_Job_
Reproduce all of the lines below, changing every "dropdown" to "drop-down list" and keeping everything else the same.
* START *
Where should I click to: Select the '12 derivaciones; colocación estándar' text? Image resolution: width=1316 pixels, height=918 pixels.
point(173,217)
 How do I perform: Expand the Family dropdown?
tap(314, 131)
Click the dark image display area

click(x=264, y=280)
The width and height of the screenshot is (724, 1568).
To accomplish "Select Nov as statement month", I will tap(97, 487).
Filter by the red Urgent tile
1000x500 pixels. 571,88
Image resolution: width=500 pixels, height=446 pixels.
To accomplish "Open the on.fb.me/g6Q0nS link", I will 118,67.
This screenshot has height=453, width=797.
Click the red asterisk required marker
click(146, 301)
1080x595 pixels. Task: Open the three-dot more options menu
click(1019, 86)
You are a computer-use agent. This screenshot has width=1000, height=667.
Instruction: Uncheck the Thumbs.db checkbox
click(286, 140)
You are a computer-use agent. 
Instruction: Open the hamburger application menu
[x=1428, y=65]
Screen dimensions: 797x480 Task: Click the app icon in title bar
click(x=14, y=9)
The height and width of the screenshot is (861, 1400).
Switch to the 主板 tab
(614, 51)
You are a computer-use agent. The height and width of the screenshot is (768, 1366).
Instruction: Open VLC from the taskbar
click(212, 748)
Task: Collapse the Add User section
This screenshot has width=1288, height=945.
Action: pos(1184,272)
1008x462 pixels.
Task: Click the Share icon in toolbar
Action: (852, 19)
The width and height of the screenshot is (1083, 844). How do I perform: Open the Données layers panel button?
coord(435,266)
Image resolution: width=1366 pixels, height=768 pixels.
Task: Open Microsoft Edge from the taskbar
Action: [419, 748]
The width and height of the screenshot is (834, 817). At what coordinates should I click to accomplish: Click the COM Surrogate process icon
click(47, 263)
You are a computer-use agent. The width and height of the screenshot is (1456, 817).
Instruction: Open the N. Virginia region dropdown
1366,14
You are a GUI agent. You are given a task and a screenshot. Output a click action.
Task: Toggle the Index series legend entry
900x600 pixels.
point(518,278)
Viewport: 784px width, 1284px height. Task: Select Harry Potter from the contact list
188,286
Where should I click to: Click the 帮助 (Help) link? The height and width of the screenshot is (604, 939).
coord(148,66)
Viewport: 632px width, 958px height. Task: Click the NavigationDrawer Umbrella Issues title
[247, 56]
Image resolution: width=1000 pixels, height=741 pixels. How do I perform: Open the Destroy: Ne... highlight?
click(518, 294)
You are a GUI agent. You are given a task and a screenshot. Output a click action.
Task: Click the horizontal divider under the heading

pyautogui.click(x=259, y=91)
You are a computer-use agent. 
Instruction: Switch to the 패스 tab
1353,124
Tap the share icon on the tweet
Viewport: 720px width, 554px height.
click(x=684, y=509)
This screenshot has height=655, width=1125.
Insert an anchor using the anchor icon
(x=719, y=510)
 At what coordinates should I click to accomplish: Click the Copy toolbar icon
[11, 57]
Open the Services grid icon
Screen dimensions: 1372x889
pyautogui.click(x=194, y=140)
* END *
_Solution_
Where should I click to: Select the '12 derivaciones; colocación estándar' text? Image resolution: width=1316 pixels, height=918 pixels.
point(173,217)
 How do I perform: Expand the Family drop-down list?
tap(314, 131)
Click the dark image display area

click(x=264, y=280)
The width and height of the screenshot is (724, 1568).
To accomplish "Select Nov as statement month", I will tap(97, 487).
Filter by the red Urgent tile
1000x500 pixels. 571,88
Image resolution: width=500 pixels, height=446 pixels.
To accomplish "Open the on.fb.me/g6Q0nS link", I will 118,67.
This screenshot has height=453, width=797.
Click the red asterisk required marker
click(146, 301)
1080x595 pixels. Task: Open the three-dot more options menu
click(1019, 86)
You are a computer-use agent. This screenshot has width=1000, height=667.
Instruction: Uncheck the Thumbs.db checkbox
click(286, 140)
You are a computer-use agent. 
Instruction: Open the hamburger application menu
[x=1428, y=65]
Screen dimensions: 797x480 Task: Click the app icon in title bar
click(x=14, y=9)
The height and width of the screenshot is (861, 1400).
Switch to the 主板 tab
(614, 51)
You are a computer-use agent. The height and width of the screenshot is (768, 1366).
Instruction: Open VLC from the taskbar
click(212, 748)
Task: Collapse the Add User section
This screenshot has width=1288, height=945.
Action: pos(1184,272)
1008x462 pixels.
Task: Click the Share icon in toolbar
Action: (852, 19)
The width and height of the screenshot is (1083, 844). How do I perform: Open the Données layers panel button?
coord(435,266)
Image resolution: width=1366 pixels, height=768 pixels.
Task: Open Microsoft Edge from the taskbar
Action: [419, 748]
The width and height of the screenshot is (834, 817). At what coordinates should I click to accomplish: Click the COM Surrogate process icon
click(47, 263)
You are a computer-use agent. The width and height of the screenshot is (1456, 817).
Instruction: Open the N. Virginia region drop-down list
1366,14
You are a GUI agent. You are given a task and a screenshot. Output a click action.
Task: Toggle the Index series legend entry
900x600 pixels.
point(518,278)
Viewport: 784px width, 1284px height. Task: Select Harry Potter from the contact list
188,286
Where should I click to: Click the 帮助 (Help) link? The height and width of the screenshot is (604, 939).
coord(148,66)
Viewport: 632px width, 958px height. Task: Click the NavigationDrawer Umbrella Issues title
[247, 56]
Image resolution: width=1000 pixels, height=741 pixels. How do I perform: Open the Destroy: Ne... highlight?
click(518, 294)
You are a GUI agent. You are given a task and a screenshot. Output a click action.
Task: Click the horizontal divider under the heading

pyautogui.click(x=259, y=91)
You are a computer-use agent. 
Instruction: Switch to the 패스 tab
1353,124
Tap the share icon on the tweet
Viewport: 720px width, 554px height.
click(x=684, y=509)
This screenshot has height=655, width=1125.
Insert an anchor using the anchor icon
(x=719, y=510)
 At what coordinates should I click to accomplish: Click the Copy toolbar icon
[11, 57]
Open the Services grid icon
Screen dimensions: 1372x889
pyautogui.click(x=194, y=140)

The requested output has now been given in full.